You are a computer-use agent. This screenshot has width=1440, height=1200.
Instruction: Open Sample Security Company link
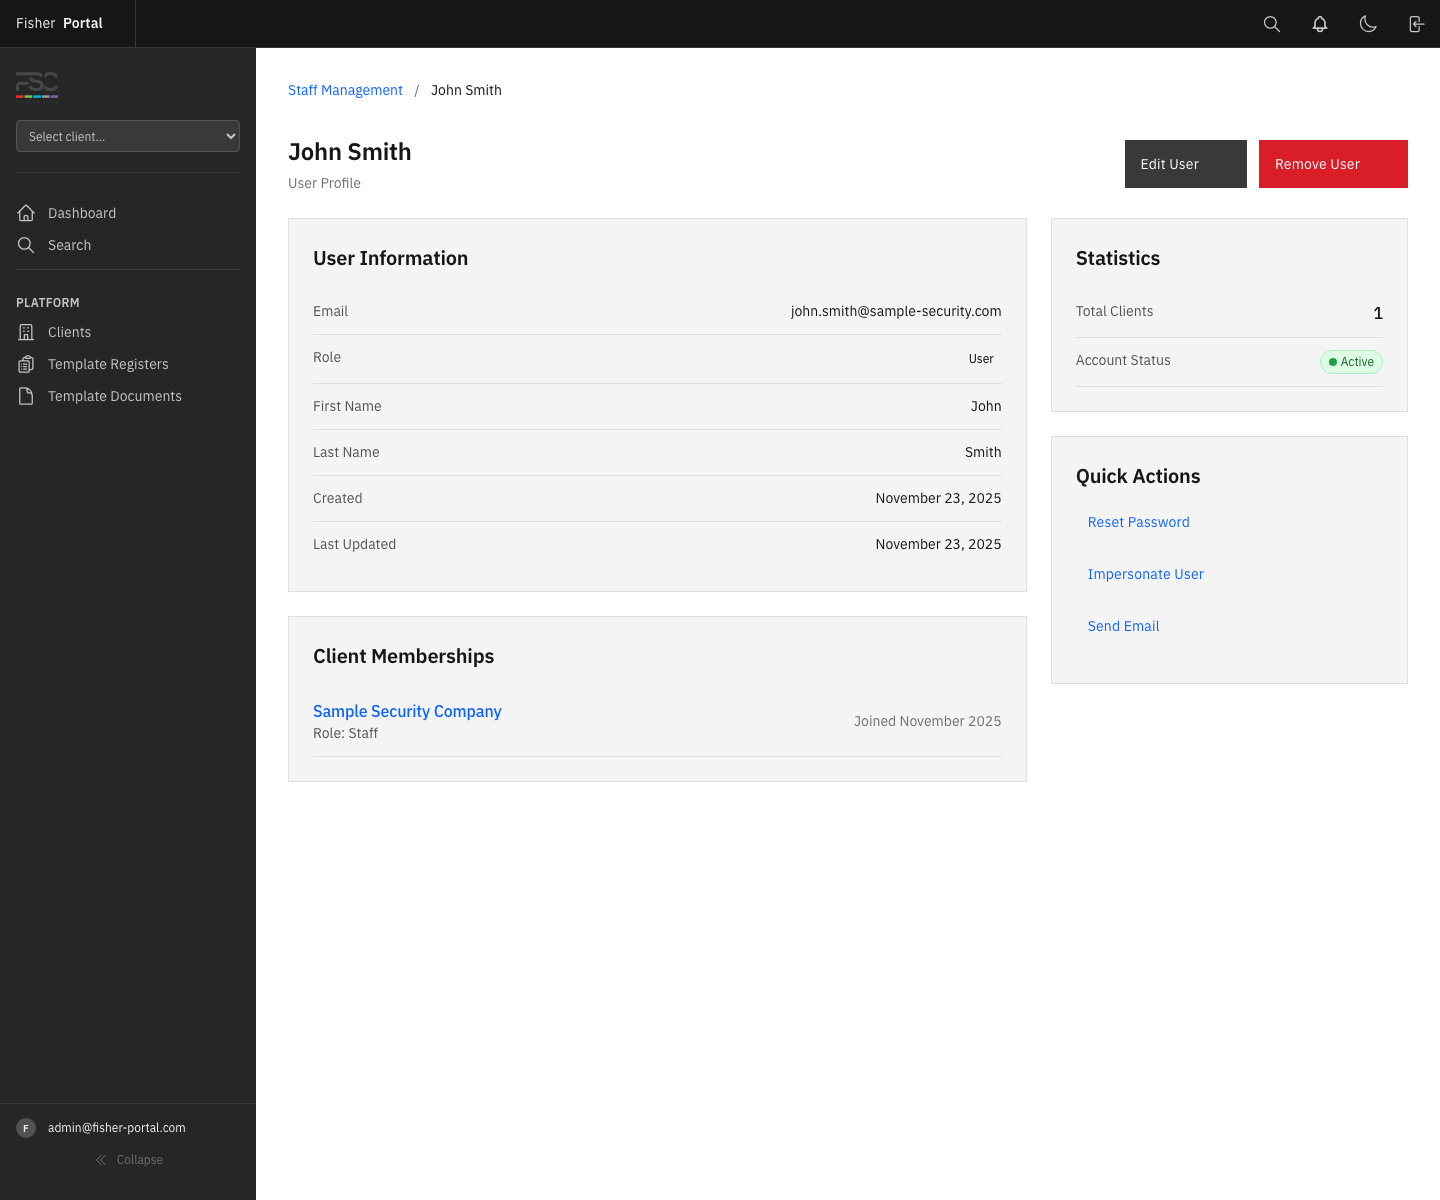407,711
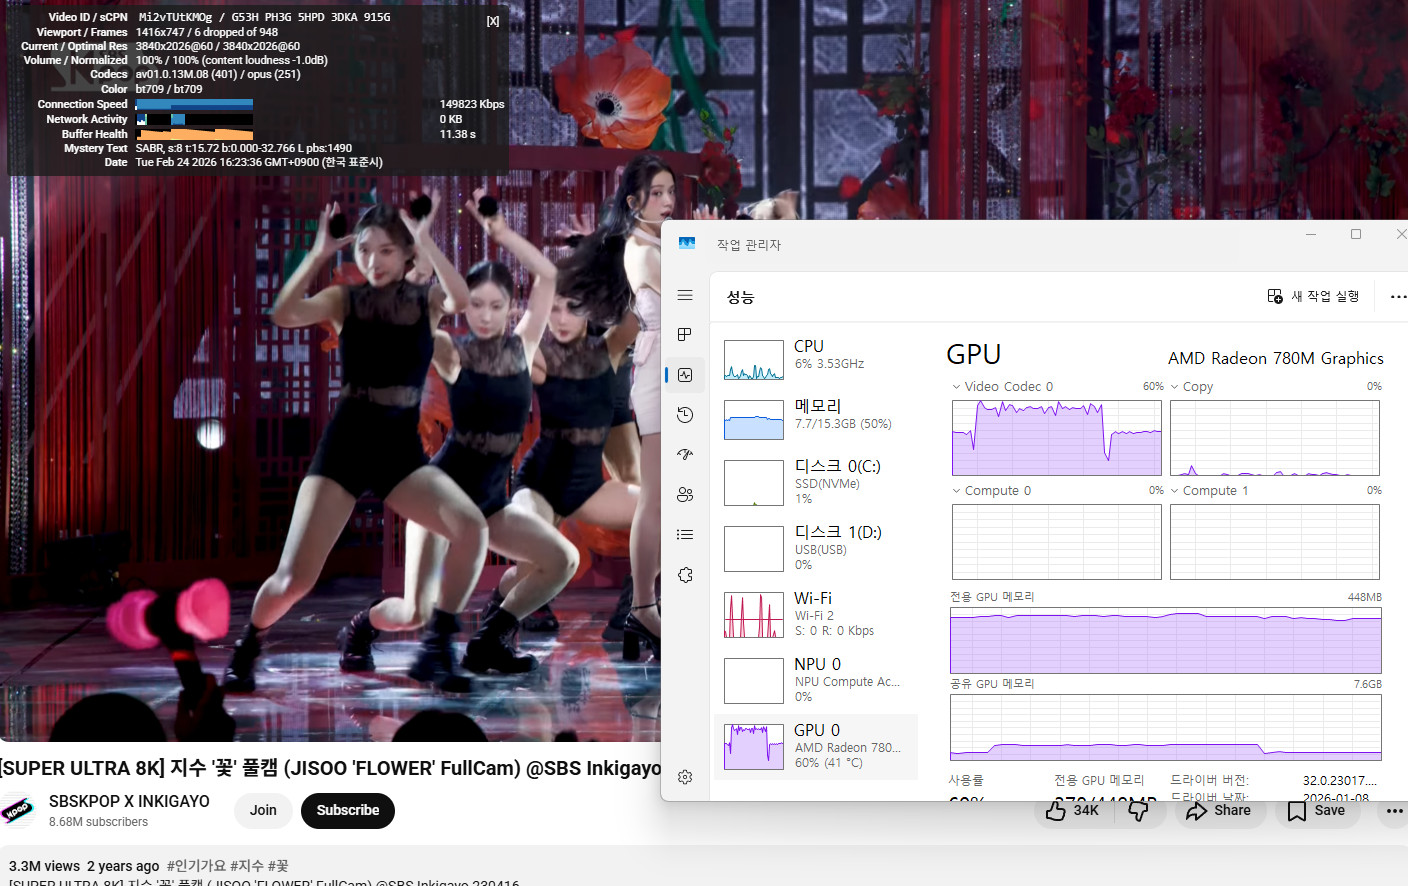Open the Services page puzzle icon
1408x886 pixels.
click(x=685, y=575)
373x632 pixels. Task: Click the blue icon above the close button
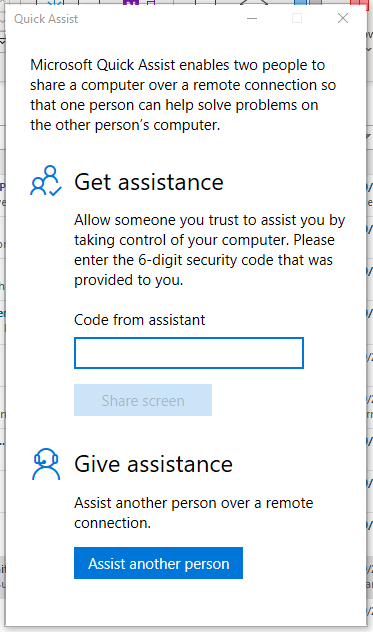click(301, 2)
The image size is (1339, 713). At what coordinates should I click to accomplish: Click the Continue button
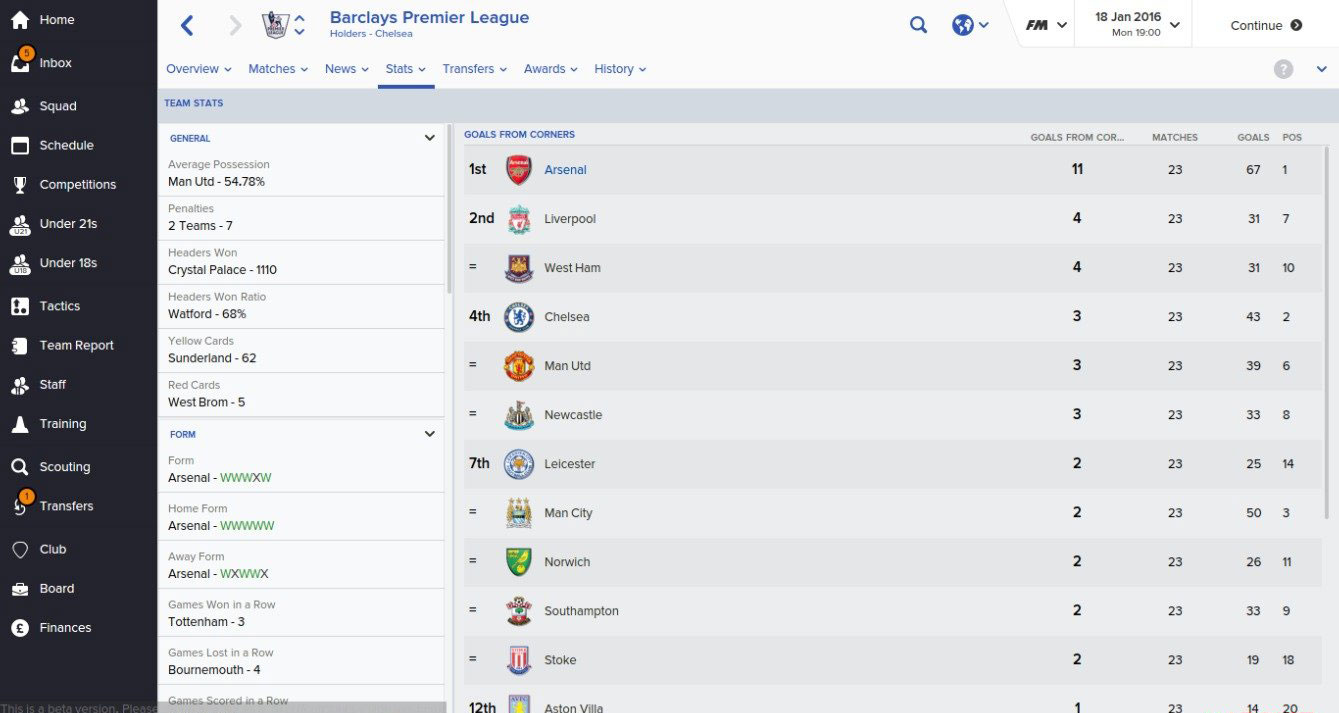pos(1266,25)
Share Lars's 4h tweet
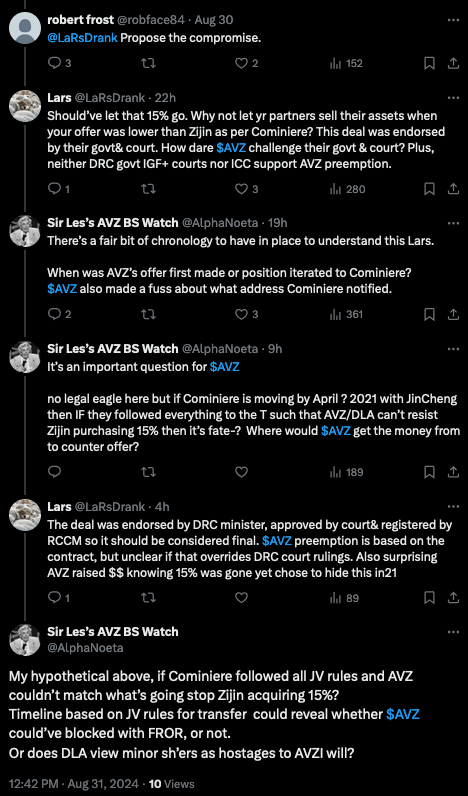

===============

_PROBLEM REQUIREMENTS_.
Only the lines from the line with "373x632 pixels. Task: Click" to the bottom of the material above should be reproduced, exactly and without pictures.

_REPLY_.
373x632 pixels. Task: Click the blue icon above the close button
click(301, 2)
The image size is (1339, 713). At what coordinates should I click to accomplish: Click the Continue button
pos(1266,25)
Share Lars's 4h tweet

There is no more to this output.